Rainbow: Combining Improvements in Deep Reinforcement Learning
MIT License
1.56k stars 282 forks source link

Question regarding the commit : Fix stddev to match NoisyNet paper #51

Closed marintoro closed 5 years ago

marintoro commented 5 years ago

Hello, I see one commit (6c8b281) which tries to fix the default value of the stddev in Noisy layer but I think this is anyway overridden by the default value in args.py which is 0.1.

Moreover there is a small note in the original Rainbow paper - small note just above Table 1 - stating : "The noise was generated on the GPU. Tensorflow noise generation can be unreliable on GPU. If generating the noise on the CPU, lowering σ0 to 0.1 may be helpful"

So I think in all your experiments you actually used 0.1 and not 0.5 (nor 0.4) and this may be the right thing to do?

Kaixhin commented 5 years ago

Yes the default value in the layer class code was set to the CPU default (0.5) - 0.4 must have been an error. And yes the value is usually overridden by the GPU default (0.1) in main.py for running Rainbow.

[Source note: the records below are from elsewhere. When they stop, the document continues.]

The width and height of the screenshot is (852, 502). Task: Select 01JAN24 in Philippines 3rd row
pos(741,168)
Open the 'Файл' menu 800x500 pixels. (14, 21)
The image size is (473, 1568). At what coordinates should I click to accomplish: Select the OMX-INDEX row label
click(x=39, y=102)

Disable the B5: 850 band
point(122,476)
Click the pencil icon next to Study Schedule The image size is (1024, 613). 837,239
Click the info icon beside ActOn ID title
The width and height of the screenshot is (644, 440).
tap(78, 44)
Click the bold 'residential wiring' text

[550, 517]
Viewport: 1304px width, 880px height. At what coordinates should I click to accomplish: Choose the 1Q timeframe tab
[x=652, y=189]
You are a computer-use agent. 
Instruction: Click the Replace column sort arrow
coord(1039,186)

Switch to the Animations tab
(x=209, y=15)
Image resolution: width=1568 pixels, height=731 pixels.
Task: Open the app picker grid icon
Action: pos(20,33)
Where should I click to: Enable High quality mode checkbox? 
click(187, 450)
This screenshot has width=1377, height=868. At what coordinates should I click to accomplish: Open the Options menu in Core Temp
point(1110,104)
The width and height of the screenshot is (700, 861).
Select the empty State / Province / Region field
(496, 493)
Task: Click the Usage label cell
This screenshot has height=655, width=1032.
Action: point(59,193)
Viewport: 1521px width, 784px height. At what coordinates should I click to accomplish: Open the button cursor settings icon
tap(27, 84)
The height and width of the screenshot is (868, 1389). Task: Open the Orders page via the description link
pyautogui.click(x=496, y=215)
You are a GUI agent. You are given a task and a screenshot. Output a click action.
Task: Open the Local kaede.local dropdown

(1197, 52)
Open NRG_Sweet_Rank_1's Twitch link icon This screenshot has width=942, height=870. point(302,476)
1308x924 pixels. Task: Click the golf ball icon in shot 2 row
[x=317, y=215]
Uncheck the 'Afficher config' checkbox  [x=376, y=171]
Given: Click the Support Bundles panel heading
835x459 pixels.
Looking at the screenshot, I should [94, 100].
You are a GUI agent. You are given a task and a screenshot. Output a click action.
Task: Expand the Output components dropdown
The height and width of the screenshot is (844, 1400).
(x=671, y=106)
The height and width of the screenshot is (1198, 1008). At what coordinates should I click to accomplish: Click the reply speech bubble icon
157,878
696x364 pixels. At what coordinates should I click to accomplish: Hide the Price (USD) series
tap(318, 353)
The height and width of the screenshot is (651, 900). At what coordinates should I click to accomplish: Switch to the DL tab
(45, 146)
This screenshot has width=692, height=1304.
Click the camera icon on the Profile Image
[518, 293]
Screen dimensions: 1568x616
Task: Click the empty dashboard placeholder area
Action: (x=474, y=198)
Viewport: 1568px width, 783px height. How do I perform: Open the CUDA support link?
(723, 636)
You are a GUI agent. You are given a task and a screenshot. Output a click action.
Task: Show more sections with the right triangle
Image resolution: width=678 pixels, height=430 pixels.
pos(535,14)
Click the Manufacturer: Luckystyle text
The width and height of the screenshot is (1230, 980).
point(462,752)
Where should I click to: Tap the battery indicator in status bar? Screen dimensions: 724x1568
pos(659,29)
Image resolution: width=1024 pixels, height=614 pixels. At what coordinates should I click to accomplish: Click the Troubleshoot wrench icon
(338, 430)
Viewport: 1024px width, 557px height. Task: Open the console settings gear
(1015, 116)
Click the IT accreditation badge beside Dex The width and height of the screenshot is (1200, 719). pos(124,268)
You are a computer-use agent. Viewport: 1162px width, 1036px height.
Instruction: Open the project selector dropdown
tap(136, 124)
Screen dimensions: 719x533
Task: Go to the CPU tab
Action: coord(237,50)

I can't remember if I experimented much with this, but seeing as the results replicated I've kept 0.1.

alirezakazemipour commented 2 years ago

Hello, I see one commit (6c8b281) which tries to fix the default value of the stddev in Noisy layer but I think this is anyway overridden by the default value in args.py which is 0.1.

Moreover there is a small note in the original Rainbow paper - small note just above Table 1 - stating : "The noise was generated on the GPU. Tensorflow noise generation can be unreliable on GPU. If generating the noise on the CPU, lowering σ0 to 0.1 may be helpful"

So I think in all your experiments you actually used 0.1 and not 0.5 (nor 0.4) and this may be the right thing to do?

Thank you very much for pointing it out! I had lost that little recommendation above the table, and it has a HUGE impact on the final performance. Actually, I could not get any result on the game of Boxing when I set σ0 to 0.5 but, with 0.1 everything got right.